While I would not have had the data - or any data - to back me up before reading this article, I could certainly have argued for the claims made by Brammer and Rees based upon my own experience.
It was only later in college that I learned that peer review was even supposed to be something more than grammar, mechanics, and spellchecking. And only later still, in classes provided by Garfield Re2 School District after I started teaching there (and later here at gradschool in one of Professor Morales' workshops) that I felt I had learned how I could really contribute to someone else's paper through the peer review process.
While I am loquacious to a fault, I think the most effective peer comments I have received - and probably the most effective I have given - have come in the form of simple questions: questions that indicate points where the writing lacks clarity by expressing confusion, for example. However, I wasn't introduced to this form of commenting until these professional development and graduate courses. I was one of the students who would have questioned the value of peer reviews unless I was certain the student I was paired with "knew what they were doing" and unfortuantely was probably not of much use to anyone else.
As Brammar and Rees suggest in their analysis of their results, the difference in these classes was a specfiic forthright discussion of the peer review process, the theory behind it, and the goals it was meant to accomplish. Without this grounding, and without the practice of those skills required, the process remains opaque, students resent it, and most go along with it only because the teacher is insisting that they do so.

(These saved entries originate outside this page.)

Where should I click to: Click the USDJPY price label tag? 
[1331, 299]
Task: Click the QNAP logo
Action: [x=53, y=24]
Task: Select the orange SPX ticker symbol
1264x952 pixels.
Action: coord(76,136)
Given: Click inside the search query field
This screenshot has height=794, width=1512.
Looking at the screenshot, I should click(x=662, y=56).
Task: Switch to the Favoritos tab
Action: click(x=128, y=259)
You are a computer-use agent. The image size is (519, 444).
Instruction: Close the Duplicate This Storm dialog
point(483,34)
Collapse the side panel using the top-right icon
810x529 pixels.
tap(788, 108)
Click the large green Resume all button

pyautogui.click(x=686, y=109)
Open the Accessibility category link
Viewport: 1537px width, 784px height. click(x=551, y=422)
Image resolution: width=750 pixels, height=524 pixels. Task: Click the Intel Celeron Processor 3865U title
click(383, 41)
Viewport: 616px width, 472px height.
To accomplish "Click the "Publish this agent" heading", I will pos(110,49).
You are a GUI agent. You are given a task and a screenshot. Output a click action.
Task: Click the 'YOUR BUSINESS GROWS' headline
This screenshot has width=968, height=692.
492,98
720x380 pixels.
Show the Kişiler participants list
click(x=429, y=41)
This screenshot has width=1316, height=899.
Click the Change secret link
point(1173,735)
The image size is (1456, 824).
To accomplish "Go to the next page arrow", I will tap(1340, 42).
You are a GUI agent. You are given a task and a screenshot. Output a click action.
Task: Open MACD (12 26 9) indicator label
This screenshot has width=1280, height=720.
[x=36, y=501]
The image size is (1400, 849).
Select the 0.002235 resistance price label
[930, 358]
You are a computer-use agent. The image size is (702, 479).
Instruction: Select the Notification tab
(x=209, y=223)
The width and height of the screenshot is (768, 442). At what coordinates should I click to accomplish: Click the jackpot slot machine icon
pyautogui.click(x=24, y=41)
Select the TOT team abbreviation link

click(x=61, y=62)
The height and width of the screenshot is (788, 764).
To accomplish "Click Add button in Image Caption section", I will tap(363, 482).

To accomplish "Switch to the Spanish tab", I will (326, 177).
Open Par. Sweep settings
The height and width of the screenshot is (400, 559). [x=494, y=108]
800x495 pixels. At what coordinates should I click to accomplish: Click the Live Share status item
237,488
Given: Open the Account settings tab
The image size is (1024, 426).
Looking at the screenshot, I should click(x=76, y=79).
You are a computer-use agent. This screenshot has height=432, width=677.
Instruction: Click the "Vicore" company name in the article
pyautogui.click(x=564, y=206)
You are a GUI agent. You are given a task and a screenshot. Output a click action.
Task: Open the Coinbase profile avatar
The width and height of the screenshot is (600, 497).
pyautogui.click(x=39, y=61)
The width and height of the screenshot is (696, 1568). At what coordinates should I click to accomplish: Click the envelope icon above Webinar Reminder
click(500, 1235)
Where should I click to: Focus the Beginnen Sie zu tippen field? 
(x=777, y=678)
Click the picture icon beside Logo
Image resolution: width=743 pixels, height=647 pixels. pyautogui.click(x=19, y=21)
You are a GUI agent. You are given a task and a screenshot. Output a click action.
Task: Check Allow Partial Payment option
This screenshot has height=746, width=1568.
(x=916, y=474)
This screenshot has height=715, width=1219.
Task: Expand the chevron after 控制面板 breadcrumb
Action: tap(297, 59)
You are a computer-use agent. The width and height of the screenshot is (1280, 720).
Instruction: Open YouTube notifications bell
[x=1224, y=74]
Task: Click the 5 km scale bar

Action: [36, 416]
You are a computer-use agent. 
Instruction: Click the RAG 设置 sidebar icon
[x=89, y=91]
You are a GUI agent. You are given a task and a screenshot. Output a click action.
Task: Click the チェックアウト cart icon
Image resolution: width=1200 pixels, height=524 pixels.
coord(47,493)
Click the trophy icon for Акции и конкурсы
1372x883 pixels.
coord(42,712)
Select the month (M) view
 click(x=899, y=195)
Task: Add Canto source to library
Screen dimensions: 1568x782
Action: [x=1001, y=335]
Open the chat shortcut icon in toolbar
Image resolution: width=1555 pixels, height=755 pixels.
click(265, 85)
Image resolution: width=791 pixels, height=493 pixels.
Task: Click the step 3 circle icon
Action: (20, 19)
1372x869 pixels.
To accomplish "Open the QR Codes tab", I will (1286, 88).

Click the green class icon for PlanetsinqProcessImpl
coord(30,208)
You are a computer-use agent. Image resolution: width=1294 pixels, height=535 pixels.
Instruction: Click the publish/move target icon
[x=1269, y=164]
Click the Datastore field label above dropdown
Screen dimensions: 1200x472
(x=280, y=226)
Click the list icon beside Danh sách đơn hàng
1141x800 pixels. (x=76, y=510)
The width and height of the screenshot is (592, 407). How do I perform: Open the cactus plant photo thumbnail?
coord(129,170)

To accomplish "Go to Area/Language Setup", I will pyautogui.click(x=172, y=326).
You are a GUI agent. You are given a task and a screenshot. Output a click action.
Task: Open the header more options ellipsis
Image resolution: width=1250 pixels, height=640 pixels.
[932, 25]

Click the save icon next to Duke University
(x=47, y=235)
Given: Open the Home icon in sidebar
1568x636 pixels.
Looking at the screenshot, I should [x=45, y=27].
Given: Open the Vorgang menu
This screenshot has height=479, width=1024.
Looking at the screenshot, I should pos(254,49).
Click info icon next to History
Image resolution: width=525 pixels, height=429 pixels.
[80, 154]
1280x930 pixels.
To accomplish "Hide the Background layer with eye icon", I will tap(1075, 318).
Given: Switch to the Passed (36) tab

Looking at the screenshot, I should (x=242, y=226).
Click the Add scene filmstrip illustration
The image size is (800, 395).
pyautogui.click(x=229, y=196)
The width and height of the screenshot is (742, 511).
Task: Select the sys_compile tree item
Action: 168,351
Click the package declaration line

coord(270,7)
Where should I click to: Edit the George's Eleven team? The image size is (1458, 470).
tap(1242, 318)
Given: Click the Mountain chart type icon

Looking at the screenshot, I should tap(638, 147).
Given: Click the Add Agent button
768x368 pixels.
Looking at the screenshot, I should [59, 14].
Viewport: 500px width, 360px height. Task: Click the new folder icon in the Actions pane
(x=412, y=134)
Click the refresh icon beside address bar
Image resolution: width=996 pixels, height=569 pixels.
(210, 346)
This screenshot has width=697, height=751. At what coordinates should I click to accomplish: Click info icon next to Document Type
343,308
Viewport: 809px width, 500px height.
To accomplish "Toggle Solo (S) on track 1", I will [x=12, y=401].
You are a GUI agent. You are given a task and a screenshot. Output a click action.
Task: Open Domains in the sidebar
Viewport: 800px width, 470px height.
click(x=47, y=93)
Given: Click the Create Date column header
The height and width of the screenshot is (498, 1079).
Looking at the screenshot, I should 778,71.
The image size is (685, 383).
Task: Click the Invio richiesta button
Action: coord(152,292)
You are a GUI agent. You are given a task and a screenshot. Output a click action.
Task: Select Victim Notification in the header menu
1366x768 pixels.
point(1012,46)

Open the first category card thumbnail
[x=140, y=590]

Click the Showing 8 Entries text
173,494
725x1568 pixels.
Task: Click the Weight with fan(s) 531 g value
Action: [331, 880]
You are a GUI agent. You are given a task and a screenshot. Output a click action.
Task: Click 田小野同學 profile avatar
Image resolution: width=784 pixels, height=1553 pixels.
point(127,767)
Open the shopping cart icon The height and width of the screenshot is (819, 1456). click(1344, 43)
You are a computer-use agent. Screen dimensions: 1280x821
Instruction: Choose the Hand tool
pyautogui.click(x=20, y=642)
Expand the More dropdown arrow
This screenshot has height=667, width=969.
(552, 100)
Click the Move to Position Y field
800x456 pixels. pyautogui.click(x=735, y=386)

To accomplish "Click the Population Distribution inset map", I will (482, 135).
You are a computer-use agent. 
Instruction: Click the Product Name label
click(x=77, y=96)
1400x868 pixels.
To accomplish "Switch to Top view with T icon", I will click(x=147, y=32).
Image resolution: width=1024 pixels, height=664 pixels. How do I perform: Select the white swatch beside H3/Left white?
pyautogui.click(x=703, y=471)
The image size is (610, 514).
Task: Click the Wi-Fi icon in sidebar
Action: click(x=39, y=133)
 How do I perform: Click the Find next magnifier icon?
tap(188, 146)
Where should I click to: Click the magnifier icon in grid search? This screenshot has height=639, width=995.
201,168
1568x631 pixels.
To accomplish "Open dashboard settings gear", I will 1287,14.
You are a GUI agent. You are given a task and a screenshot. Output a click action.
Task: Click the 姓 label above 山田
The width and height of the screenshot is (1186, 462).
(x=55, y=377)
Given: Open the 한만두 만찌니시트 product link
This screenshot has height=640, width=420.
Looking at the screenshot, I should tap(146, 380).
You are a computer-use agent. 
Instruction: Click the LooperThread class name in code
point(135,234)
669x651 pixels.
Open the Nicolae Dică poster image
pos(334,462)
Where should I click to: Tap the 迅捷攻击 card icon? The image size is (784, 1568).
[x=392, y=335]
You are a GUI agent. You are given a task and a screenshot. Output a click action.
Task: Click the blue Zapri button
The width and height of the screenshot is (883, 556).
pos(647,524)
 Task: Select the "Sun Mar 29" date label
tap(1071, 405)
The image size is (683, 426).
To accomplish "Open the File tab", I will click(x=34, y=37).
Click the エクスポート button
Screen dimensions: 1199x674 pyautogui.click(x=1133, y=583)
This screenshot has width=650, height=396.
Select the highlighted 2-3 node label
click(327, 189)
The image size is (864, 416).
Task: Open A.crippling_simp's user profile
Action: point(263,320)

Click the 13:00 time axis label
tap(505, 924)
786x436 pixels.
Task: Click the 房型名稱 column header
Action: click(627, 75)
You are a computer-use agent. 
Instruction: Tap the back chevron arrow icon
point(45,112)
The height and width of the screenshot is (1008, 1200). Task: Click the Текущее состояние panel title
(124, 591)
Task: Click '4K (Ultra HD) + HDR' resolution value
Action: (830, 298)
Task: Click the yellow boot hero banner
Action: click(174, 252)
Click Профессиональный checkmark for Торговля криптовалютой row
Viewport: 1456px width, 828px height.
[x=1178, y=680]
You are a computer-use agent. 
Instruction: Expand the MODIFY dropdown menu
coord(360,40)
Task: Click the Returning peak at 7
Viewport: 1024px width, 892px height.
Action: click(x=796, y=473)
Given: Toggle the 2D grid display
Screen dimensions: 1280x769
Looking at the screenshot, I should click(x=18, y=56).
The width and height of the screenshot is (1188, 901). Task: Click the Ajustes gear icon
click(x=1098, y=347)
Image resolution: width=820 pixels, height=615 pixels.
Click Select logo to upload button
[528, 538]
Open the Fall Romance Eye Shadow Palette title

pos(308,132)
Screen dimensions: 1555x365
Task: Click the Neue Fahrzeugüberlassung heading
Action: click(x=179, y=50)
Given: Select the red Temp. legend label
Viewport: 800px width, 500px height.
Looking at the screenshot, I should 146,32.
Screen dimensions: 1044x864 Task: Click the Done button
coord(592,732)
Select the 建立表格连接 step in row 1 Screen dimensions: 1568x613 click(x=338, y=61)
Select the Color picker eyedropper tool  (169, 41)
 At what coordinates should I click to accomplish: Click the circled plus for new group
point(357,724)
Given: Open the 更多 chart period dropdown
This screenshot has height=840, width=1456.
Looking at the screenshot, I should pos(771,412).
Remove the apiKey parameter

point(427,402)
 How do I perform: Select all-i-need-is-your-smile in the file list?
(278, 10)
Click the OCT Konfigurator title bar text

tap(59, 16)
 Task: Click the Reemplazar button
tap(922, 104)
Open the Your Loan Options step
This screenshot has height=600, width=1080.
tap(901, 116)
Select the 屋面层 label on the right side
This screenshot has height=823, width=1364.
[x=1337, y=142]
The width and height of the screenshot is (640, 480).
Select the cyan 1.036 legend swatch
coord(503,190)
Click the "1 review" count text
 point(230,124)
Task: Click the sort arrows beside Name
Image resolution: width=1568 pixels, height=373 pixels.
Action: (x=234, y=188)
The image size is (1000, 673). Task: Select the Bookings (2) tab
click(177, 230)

One of the more interesting activities that we did with the Teacher's as Writers course in Garfield County was to practice our peer revision/workshop techniques by practicing techniques of critical analysis. When students realize that peer review is based on the same how and why questions that shape critical analysis perhaps a better understanding of both activities will occurr. Certainly as I discussed how and why a given poet was using the techniques she was using as an prelude to workshopping papers with a small group, I approached the papers with a more critical eye, with my mind prepped to ask analytical questions of the text.
While we treat the writing process as important, perhaps our undervaluing the final product prevents us from fully applying hte critical apparatus at our fingertips to revision and peer review. "I can't analyze a student paper!" one might say. "They just don't do enough." However, until we convince ourselves and our students that the papers are in fact worthy of the same analytical treatment as a major literary text (at least for pedagogical purposes), the value of time spent in peer review will continue to be minimal, and the value of the results shallow, and literally superficial: focused upon the surface elements of grammar, mechanics, spelling, and usage.
By forefronting these issues in an area as taken for granted as peer review Brammar and Rees succeed in both reaffirming peer review's value and place in composition pedagogy and delineating for us the importance of approaching it thoroughly and thoughfully if it is to achieve its potential as a learning experience for our students.
I too had my first real peer review experience in a college classroom - it was a creative writing class here at CSU-Pueblo and many of my "peers" were graduate students.
ReplyDeleteI felt as though I had no business critiquing their work, but the professor - David Kepplinger, a published poet - told us it is the writers job to make his or her writing clear to the reader. Though I was not, at that time, an experienced writer, I knew I had been an experienced reader for a very long time.
Maybe that is where we need to begin with our classes and the peer review process - with creating "experienced readers."